U.S. inaction with Syrian refugees is embarrassing at best

welcome

Living in the U.S., it’s easy to glance past headlines about Syrian refugees. After all, they are way over in Syria, no? What are we supposed to do: Put them all on planes and fly them over here?
At the Advocate, we would like to hope that the U.S. and its all neighboring countries do exactly that.
On Sept.10, the White House announced that the U.S. would accept 10,000 refugees into America. A gracious move, right? Considering the actual number of displaced refugees is closer to 4 million, and it takes about a year to get those proposed 10,000 refugees through the application process, it may be not so gracious. Fourteen members of Congress instead suggested that 65,000 refugees should be granted asylum, while German Chancellor Angela Merkel asked the U.S. to take on 100,000.
The U.K. recently announced a plan to take 20,000 refugees while Germany is the big stack after pledging to accept 800,000. It’s easy for Americans to take in so few refugees when you can’t see the full scale of the problem. One-fifth of Syria’s population is displaced (with over half of those under age 18) and 250,000 people are dead as a result of the four-year Syrian civil war.

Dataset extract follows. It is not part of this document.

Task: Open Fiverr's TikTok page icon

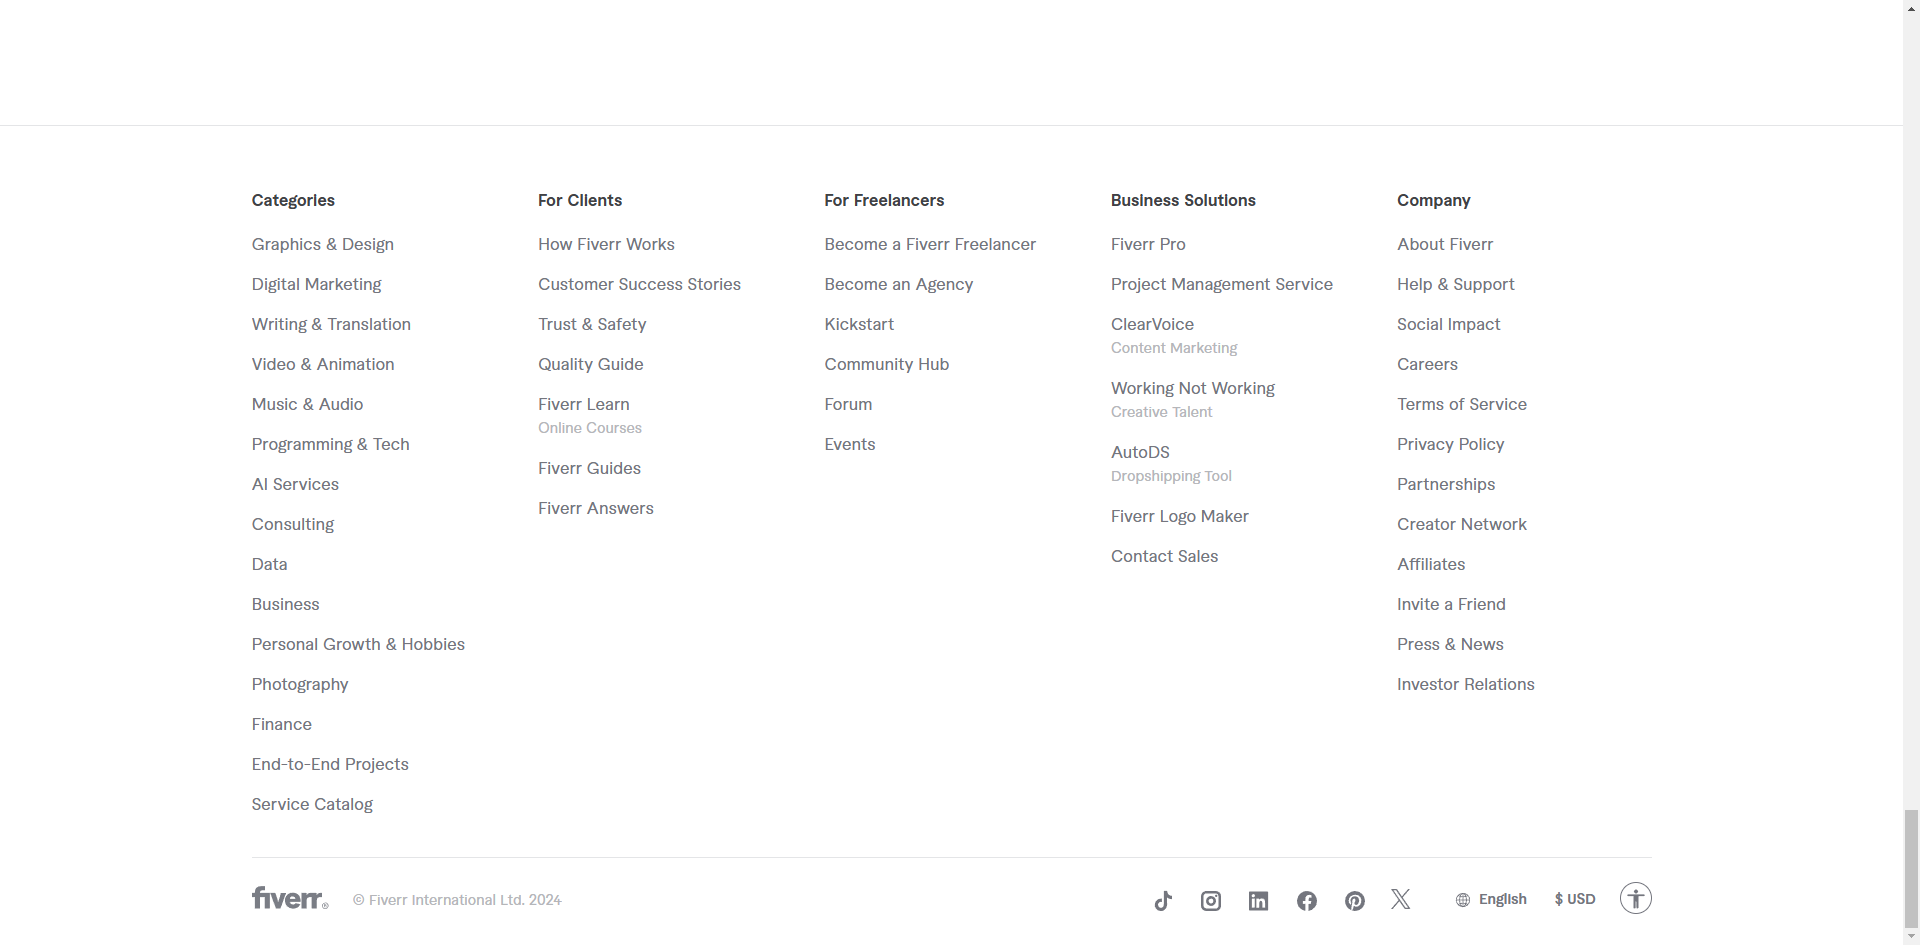Action: tap(1163, 901)
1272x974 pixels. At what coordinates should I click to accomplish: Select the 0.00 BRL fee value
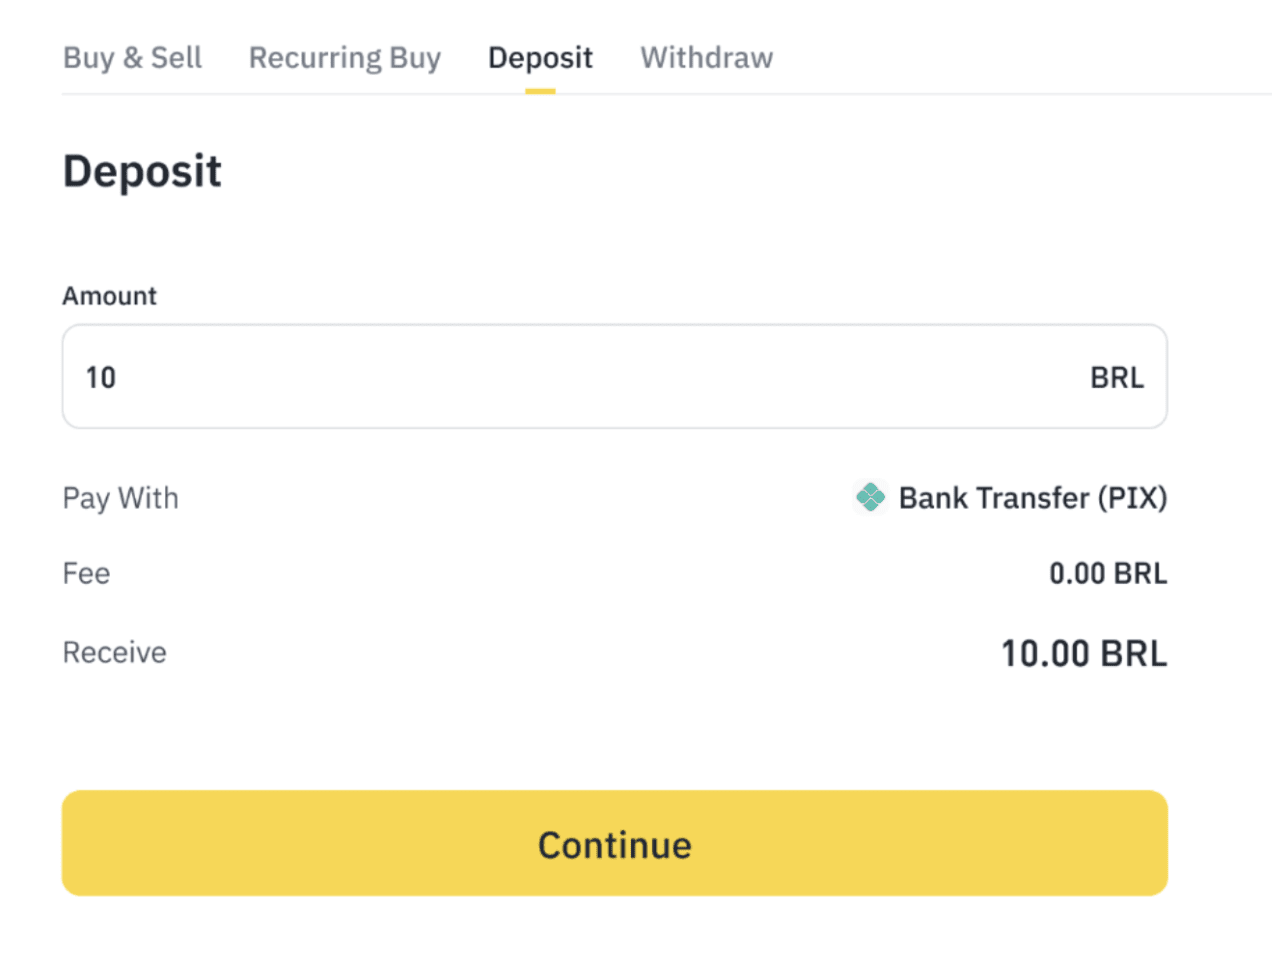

Iyad El-Baghdadi, an activist who got his slice of the limelight during the Arab Spring uprising in 2010, published this on Twitter: “The Syrian catastrophe was very preventable if the world’s red line was “killing protesters,” rather than “drowned refugee toddlers.”
And Baghdadi is right. Anytime 250,000 people die from the same cause, it should be pretty evident that the world leaders dropped the ball. And after clear negligence on our part, do we in the U.S. really want to accept refugees only as a PR move? These people need places to stay now. They’re sleeping in border camps on the ground, without very basic necessities. About 1.1 million of these people are in Lebanon, a country of only 4 million people itself, which has stretched its infrastructure as far as it can go.
This whole scenario has highlighted another failure in U.S. immigration law. Under current rules, it is illegal for any refugee who supported a rebel group in another country to enter the U.S., even if the U.S. supported that rebel group itself.
If there’s one theme these problems keep pointing to, it’s that people are people, way before they are any specific nationality. We are the richest, most technologically advanced civilization the planet has ever seen, and all we’re doing right now is a drop in a bucket, because we don’t want to spend the money to save more toddlers from drowning.